The space the family reunion will be held in. Much happened which faded on waking, except for the people present and not. Present were the host, and hubby, niece and nephew thru hubby, everyone was from writing circles. Not a family member by blood in sight. Interesting statement, unconscious.
That lane of my dreams, sometimes clear cut in one patch, sometimes a subdivision banging up behind a thin veil of trees, this time was almost pristine, feral.
Except for the coffee shop at the near end. But I get ahead of my dream.
I lean out the door to put out a bowl of cat slop. It is spring warm joy and I break into a sprint, barefoot in jeans go running, kicking wet fallen leaves and, topless, make a run for the back lane. It is late evening, the sky just starting to tilt towards blues.
As I jump, my breasts contain themselves, not flipping and flopping as they might on the mid-air somersaults I'm doing. There is life in my muscles and breath.
I freeze. I hear conversation and the gravel-crush-twists of people walking. I hit the ground and curl over my chest, toss some leaves for camouflage over my bare back, make like a mushroom just coming out of the ground.
The male feet in dress shoes pass near but I don't move, don't look up, don't know if I've been seen. There isn't a pause enough in their strides to be clearly a pause rather than just unevenness.
Things are quiet but there's more sound in a distance. I sit up and notice a coffee shop has sprung up and the lights beam out yellow and white like the Star of Bethlehem past the fanned out smells of coffee being ground. I stand and go inside.
It's crowded and loud with conversation and orange walls. A lot of men proportionally. I gawk around, notice the work clothes at the bar and the back of the barista going in back. There's a transitory radio staticking away to itself on the ledge between the bar and the kitchen in back.
I look around at the card tables and conversations leaning in. One man sits at a table of 3 but doesn't seem to be with the other 2, socially or mentally. His face is all stubble and food stains and crumbs and gut overhanding his belt like a second person, and he has struggles to get up out from under his belly but he's done it and stands with a haze over his eyes as if he's spent the day at a different kind of bar. I feel myself being watched. He stares at my breasts and I realize that he thinks that skin is some kind of signal. I back up a step bump the chair. It scraped the chair. I look back and ahead and he's doggedly making his way towards my chest. From that distance he already smells heavily of unwashed sweat. He reaches down and unzips his pants at which point I decide on reaction and dash for the entryway.
On the shelf in the cloakroom closet is a little girl's purple knit sweater. I pull it on. It fits me more like a bolero jacket but is soft and warm and I'm covered. I return to my stool.
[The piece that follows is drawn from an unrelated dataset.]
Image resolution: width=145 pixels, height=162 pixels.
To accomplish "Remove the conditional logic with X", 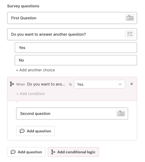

A little child waddles up to me and wants to be lifted. I move to lift the child and, realize, on placing him or her on my knee that the child is soaking wet and smelling heavily of pee. How can the child be sopping, legs to shoulders? A woman approached me and scoops the child up to her chest and apologizes if her baby was bothering me. I shake my head and she asks if I work there or do I happen to have diapers on me.
I said C might have some in the back and pointed to the barista who waves. The woman thanks me and said, think ahead as you like but you can never carry enough diapers.